[What the task asks]:
The entries below are to be returned as written, with all pictures dropped.

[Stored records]
━━━━
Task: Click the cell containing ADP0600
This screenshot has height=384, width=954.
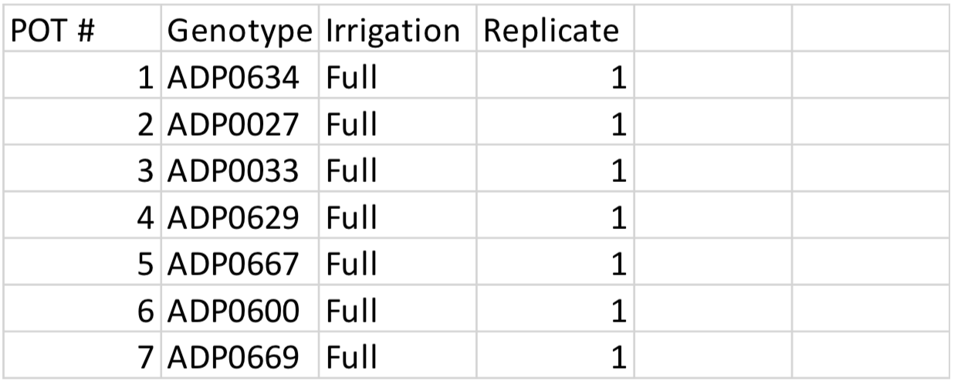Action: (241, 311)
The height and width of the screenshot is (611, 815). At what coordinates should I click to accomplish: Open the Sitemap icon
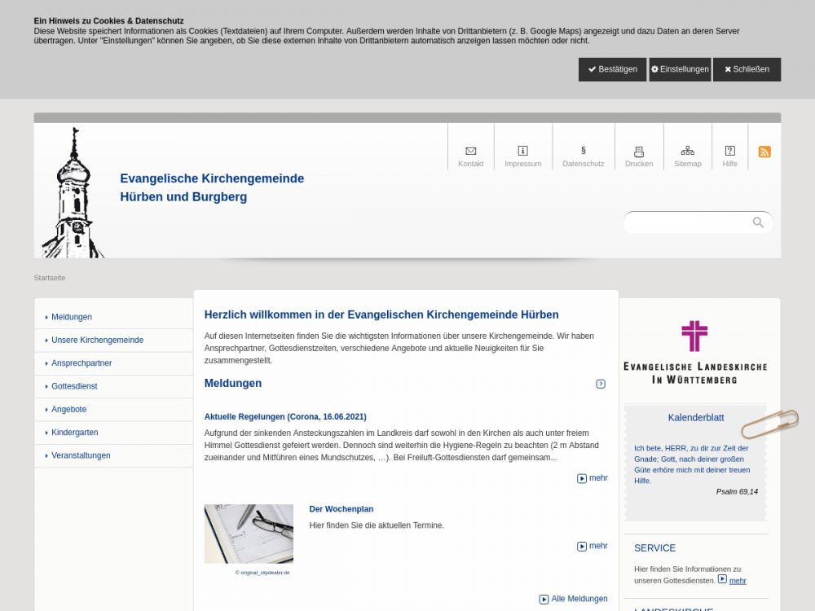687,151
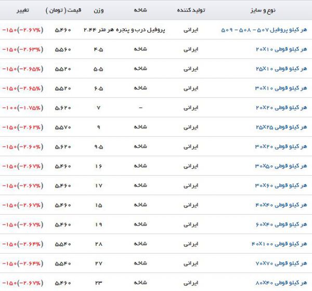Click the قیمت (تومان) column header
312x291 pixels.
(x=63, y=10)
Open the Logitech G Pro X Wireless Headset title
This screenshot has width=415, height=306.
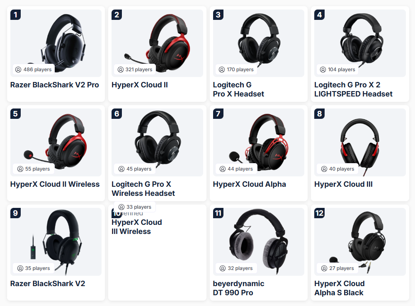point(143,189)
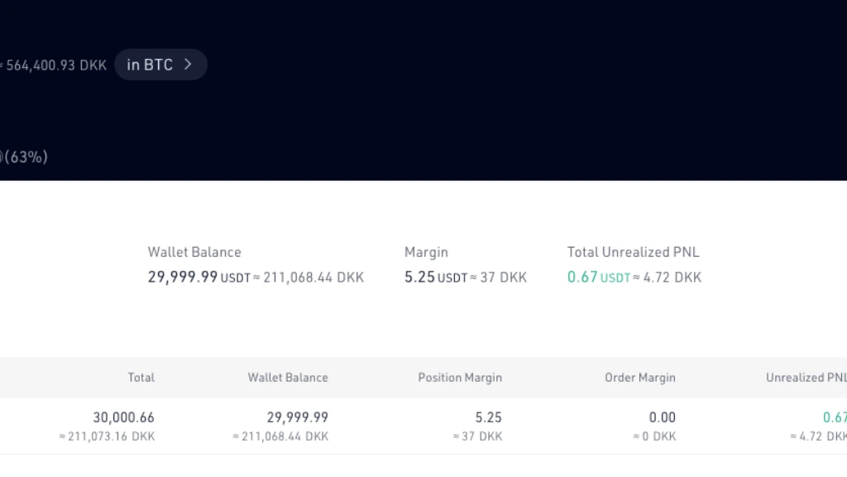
━━━━
[Answer section]:
Task: Click the cell containing ADP0600
This screenshot has height=384, width=954.
Action: (241, 311)
The height and width of the screenshot is (611, 815). At what coordinates should I click to accomplish: Open the Sitemap icon
687,151
Click the قیمت (تومان) column header
312x291 pixels.
(x=63, y=10)
Open the Logitech G Pro X Wireless Headset title
This screenshot has width=415, height=306.
point(143,189)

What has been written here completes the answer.